The scammer managed to divert Department of Defense funds intended for a jet fuel supplier to his personal bank account.

After an eight-day trial in Camden, California, Oyuntur was convicted of conspiracy to commit wire, mail, and bank fraud, unauthorized access to devices, aggravated identity theft, and making false statements to federal law enforcement officials.

phishing operation

According to the criminal complaint filed against Oyuntur in 2019, the damages from the phishing fraud occurred in September 2018.

Oyuntur and his co-conspirators registered the domain “dia-mil.com”, which is very similar to the legitimate “dla.mil”, and used it to send phishing emails.

These emails were sent to users of SAM (Sistema para la Administración de Premios), which is a supplier database where companies wishing to do business with the Federal Government are registered.

The phishing messages contained links to a cloned “login.gov” website, where victim sellers entered their account details, unknowingly exposing them to Oyuntur.

In at least one confirmed case, Oyuntur logged into one of the stolen accounts belonging to a Southeast Asian corporation that had 11 active fueling contracts for the US military at the time.

One was a $23,453,350 contract with outstanding payment for the supply of 10,080,000 gallons of jet fuel to the US Department of Defense.

By logging into SAM’s database as the victim corporation, Oyuntur changed the bank information on file, replacing the foreign account with one he controlled.

Attempt to overcome safeguards

At the time, the Department of Defense’s EBS servers featured a security system that scanned the SAM database every 24 hours for bank account changes and blocked pending bill payments that met specific risk criteria.

The conspirators ran into this problem after the bank account change and resorted to calling the DLA (Defense Logistics Agency), providing false explanations, and requesting manual approval of the financial information changes.

In October 2018, the payment was made. Oyuntur and his co-conspirators used falsified car sales invoices from a dealership to falsify an apparently legitimate source of the hefty sum.

“As part of his involvement in the scheme, Oyuntur worked closely with another co-conspirator, Hurriyet Arslan, owner of a used car dealership, Deal Automotive Sales, in Florence, New Jersey.”

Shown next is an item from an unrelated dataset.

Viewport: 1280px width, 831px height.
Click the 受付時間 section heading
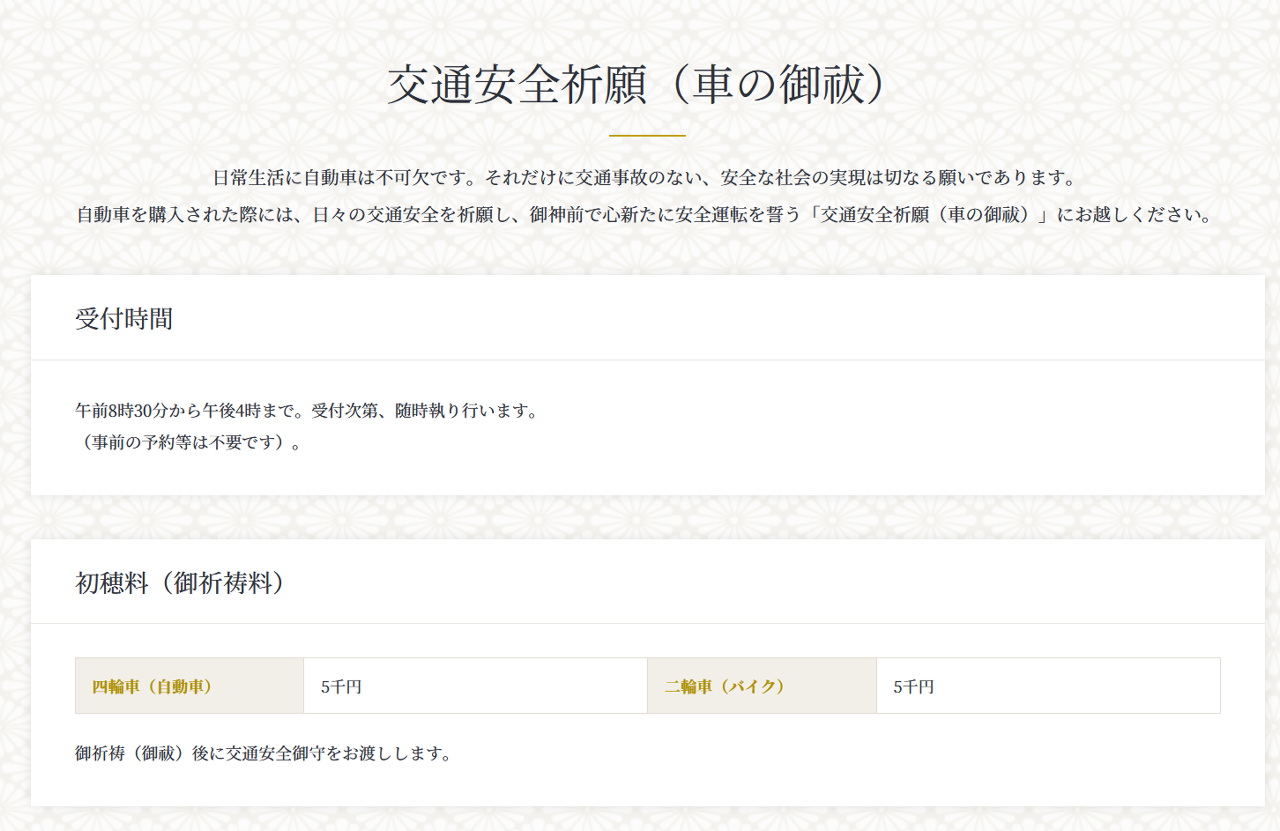pos(124,319)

“Arslan opened an independent shell company based in New Jersey to use in the criminal scheme, obtained a mobile phone number for the shell company, hired someone else to pose as the owner of the shell company, and opened an account. bank in the name of the fictitious company”. company “- the US Department of Justice.

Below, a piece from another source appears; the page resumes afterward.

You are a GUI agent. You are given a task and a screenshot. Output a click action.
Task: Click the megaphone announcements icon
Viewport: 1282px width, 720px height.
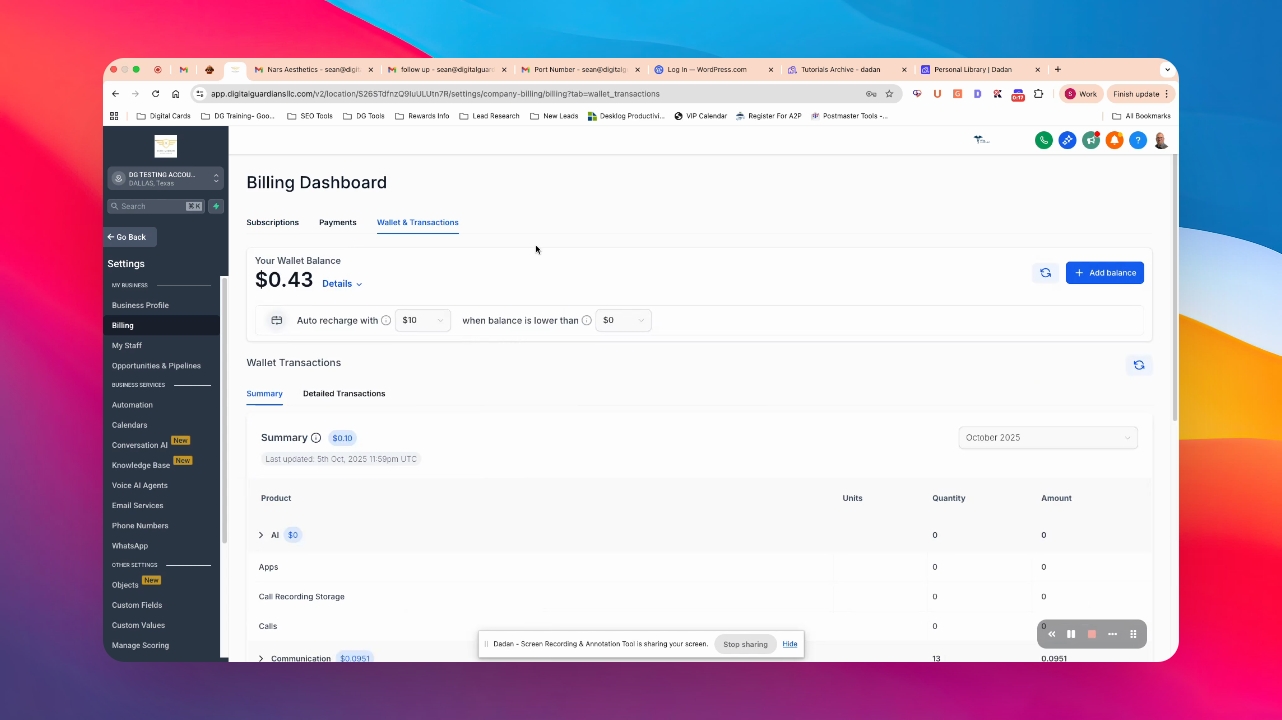pos(1090,140)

However, the dealer used in the scheme was not a government contractor and was not registered with SAM, so the transaction still did not match existing automated verification systems.

As a result, an investigation was launched, gradually uncovering all the steps of the fraud, identifying one of Oyuntur’s conspirators, Hurriyet Arslan, owner of the car dealership, and reversing the transaction.

Arslan pleaded guilty to conspiracy, bank fraud and money laundering in January 2020 and is scheduled to be sentenced this summer.

Oyuntur faces a potential maximum penalty of 30 years in prison and a maximum fine of $1,000,000 or twice the gross earnings of the loss resulting from his crimes. The sentencing date has not yet been set.